Zu seiner Lebensgeschichte erzählte der Angeklagte, dass er sofort nach seiner Geburt adoptiert worden sei. Seine leibliche Mutter war damals 16 Jahre und wurde nach einer Disco-Bekanntschaft schwanger. Seine Adoptivmutter war eine Alleinstehende.
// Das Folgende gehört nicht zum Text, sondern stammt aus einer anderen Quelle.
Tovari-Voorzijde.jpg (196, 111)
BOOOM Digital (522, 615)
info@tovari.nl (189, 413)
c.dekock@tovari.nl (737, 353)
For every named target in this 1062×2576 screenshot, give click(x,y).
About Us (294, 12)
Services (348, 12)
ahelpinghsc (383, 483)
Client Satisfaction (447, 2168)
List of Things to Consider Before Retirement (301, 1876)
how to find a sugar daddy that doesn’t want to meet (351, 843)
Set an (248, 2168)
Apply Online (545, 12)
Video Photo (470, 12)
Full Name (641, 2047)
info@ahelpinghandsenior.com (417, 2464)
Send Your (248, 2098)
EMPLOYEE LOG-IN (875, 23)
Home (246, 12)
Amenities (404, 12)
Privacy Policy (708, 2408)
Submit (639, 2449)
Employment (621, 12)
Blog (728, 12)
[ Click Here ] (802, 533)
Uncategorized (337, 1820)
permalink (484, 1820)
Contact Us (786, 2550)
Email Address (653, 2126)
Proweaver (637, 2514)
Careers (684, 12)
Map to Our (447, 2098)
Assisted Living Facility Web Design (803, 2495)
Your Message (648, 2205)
Im Kindergarten und dann in der Schule begannen die Probleme: von Schule schwänzen, Weglaufen, Messerbedrohung bis hin zum Diebstahl. Mit 14 Jahren wurde er zum ersten Mal verhaftet – wegen mehrfacher sexueller Nötigungen und Missbrauchs von Kindern. Es folgen mehr als 20 Jahre Aufenthalte in der Psychiatrie. Er macht später eine Ausbildung. Vor etwa zehn Jahren bekam er eine Stelle für eine andere berufliche Tätigkeit und zog in eine Ravensburger Landkreisgemeinde.
Um die Ausbildung zum Gartenbauer beginnen zu können, war die Voraussetzung eine antiandrogene Behandlung als Präventionsmaßnahme gegen seine pädophilen Neigungen. Nach über achtjähriger Einnahme des Medikaments setzt er die Behandlung nach Ende seiner Führungsaufsicht ab. Dies war vor etwa sechs Jahren.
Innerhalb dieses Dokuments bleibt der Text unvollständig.